Alors qu’ils évoluaient avec un joueur de plus durant une grande partie de la seconde période, les joueurs d’Abia Warriors n’ont pas su forcer la décision lors de la 25e journée de NPFL. Ce match nul face aux Rangers, disputé dimanche à Aba, laisse un goût d’inachevé au staff technique, qui refuse pourtant d’accabler l’adversaire ou l’arbitrage pour expliquer cette contre-performance. L’entraîneur Imama Amapakabo a livré une analyse lucide sur les véritables causes de ce blocage.
Le scénario semblait idéal pour les locaux. Réduits à dix au milieu de la seconde mi-temps, les Rangers offraient une opportunité en or à Abia Warriors de prendre l’ascendant. Pourtant, la supériorité numérique ne s’est jamais traduite par une domination territoriale ou une efficacité accrue au tableau d’affichage. Pour l’ancien gardien international junior, le problème se situe d’abord dans l’utilisation du ballon.
« Nous n’avons pas fait ce qu’il fallait. C’est l’un de ces matchs où nous avons trop rendu le ballon à l’adversaire », a expliqué le technicien lors de la conférence de presse d’après-match relayée par Complete Sports.

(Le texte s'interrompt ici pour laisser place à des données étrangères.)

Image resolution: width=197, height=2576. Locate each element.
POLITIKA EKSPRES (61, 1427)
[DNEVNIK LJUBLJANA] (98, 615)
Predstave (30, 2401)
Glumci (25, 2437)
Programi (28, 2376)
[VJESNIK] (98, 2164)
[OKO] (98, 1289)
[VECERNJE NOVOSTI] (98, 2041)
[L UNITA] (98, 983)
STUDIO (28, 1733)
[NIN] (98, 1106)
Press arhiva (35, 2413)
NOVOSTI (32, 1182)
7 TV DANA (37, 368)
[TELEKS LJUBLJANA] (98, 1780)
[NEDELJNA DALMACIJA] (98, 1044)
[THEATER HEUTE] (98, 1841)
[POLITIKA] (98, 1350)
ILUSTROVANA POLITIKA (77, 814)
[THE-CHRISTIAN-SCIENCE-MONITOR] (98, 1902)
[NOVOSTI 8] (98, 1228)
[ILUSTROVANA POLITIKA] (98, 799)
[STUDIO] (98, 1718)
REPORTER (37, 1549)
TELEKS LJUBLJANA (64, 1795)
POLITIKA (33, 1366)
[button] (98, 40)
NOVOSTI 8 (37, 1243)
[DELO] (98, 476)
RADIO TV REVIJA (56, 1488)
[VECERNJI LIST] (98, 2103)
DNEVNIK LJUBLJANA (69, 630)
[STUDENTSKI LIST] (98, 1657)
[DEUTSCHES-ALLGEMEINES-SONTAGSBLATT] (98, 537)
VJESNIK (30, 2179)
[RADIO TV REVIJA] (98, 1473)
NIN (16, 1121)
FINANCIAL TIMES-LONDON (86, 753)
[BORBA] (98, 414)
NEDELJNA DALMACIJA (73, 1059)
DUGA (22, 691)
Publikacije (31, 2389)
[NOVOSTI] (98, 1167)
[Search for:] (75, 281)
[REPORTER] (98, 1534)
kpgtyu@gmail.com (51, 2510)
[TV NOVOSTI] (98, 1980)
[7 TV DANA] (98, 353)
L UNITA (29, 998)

Selon lui, la pauvreté du jeu dans le tiers offensif a empêché son équipe de prendre le contrôle, rendant l’avantage numérique caduc. « Comme je le dis toujours, si vous ne gardez pas la possession, votre supériorité numérique ne compte pour rien. »
**Un changement de surface et une fébrilité mentale**
Au-delà des erreurs techniques, deux facteurs contextuels ont pesé lourd dans la balance. D’une part, l’adaptation à un nouvel environnement de jeu. La rencontre se déroulait sur la pelouse synthétique de l’Enyimba Stadium, une surface avec laquelle les joueurs d’Abia Warriors doivent encore se familiariser. « C’est notre premier match ici […] donc nous devons encore nous habituer au terrain », a précisé l’entraîneur.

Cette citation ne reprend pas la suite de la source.